The trip is best done with a four-wheel drive, but I was told my two-wheel drive could make it without battering the car to smithereens. I never wound up doing it.
Don't accuse me of being a big talker. I planned for it weeks in advance
and had every intention of going. I applied for the requisite permits online well in advance. A
few days before I left Alice Springs (Northern Territory) for what I thought and hoped was the last time, I had a routine oil inspection and
examination done on my 1993 Ford Fairmont. There, the mechanic told me that conventional fuel was unavailable along the route.
The Aboriginals loved to inhale unleaded gasoline for a sick type of high. He advised me to stock up on gasoline in advance for the entire journey.
I immediately drove over to a car supply store and purchased four more 20 liter jerrycans for fuel.
I spoke to a few other people before setting off. Each told me fuel was available along the way. Not standard fuel, but Opal fuel, which would
still run fine in a gar utilizing unleaded gaslone. The difference between regular and Opal is that regular gasoline contains 25% aromatics, like benzene and toulene.

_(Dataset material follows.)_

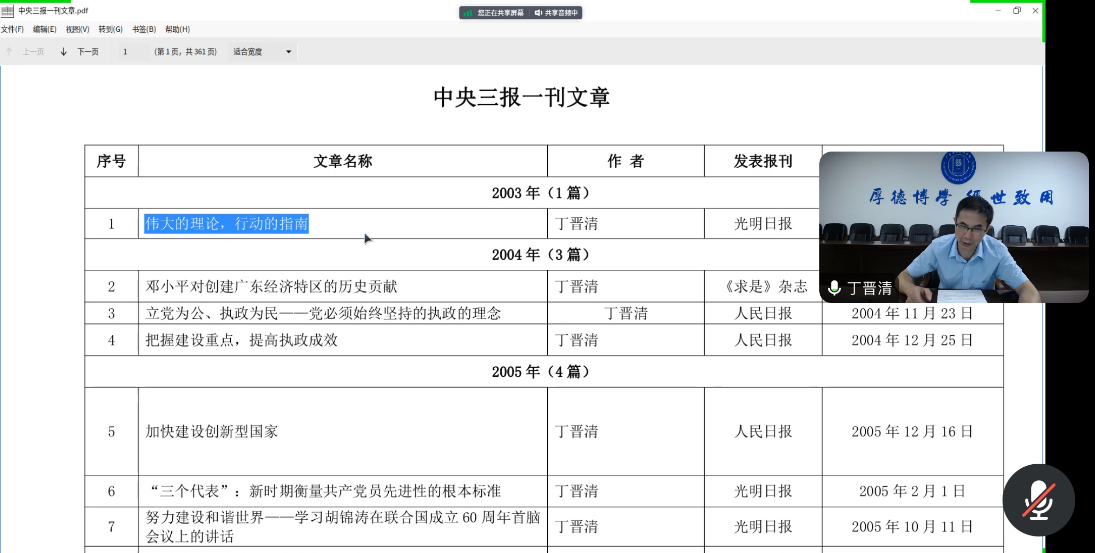Open the 视图(V) menu
This screenshot has height=553, width=1095.
click(x=77, y=29)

Opal contains just 5% aromatics. The Aboriginals can't get their highs off it. I visited an internet cafe and looked up every possible roadhouse
along the way and called each one to verify they sold fuel and what type. All offered Opal. I returned the jerrycans and built an effigy of
the mechanic and burnt it to curse him.
Days later, I was off to Kings Canyon National Park for a few days before heading over to Uluru, then beginning the long journey down
the Great Central Road. Three kangaroos picked a fight with my vehicle along the way and won. The car was totalled, and I had to return to Alice Springs
and catch a train back to Adelaide. I eventually proceeded to Western Australia via the more conventional Eyre Peninsula and Nullarbor Plain.

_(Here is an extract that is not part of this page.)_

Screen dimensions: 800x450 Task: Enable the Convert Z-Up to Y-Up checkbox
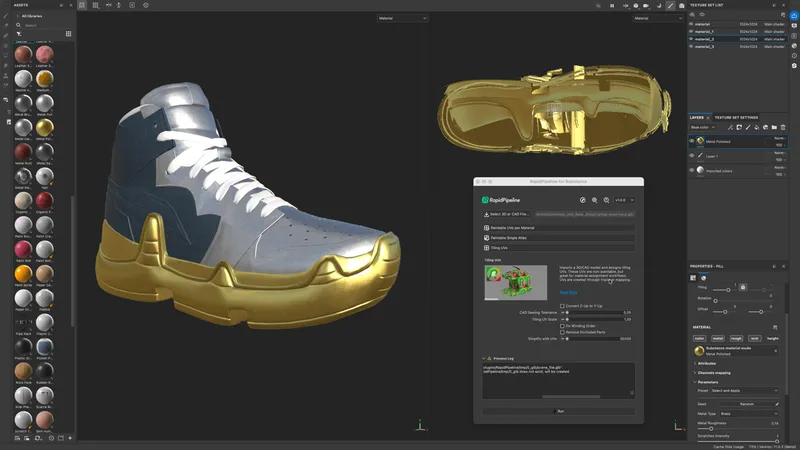pyautogui.click(x=562, y=305)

The experience continues to not haunt me. To this
very day, I sleep very soundly at night, not dreaming of the the Great Central Road trip I never did.
The aboriginals of Australia -- there are only slightly more than 500,000 of them. Can you
believe it? People think the aborigines are everywhere. Indigenous Australians are found in all Australia's states and
territories. However, Australian aboriginals enjoy the highest percentage penetration in the Northern Territory.
Australian aborigines have their own land. It is not crown land or public land. The Northern Land Council and Central Land Council grant
aboriginal land permits for the Northern Territory. The Department of Indigenous Affairs handles the task in Western Australia. The Great
Central Road, a trip perferable down with a 4x4, staddles both the Northern Territory and Western Australia.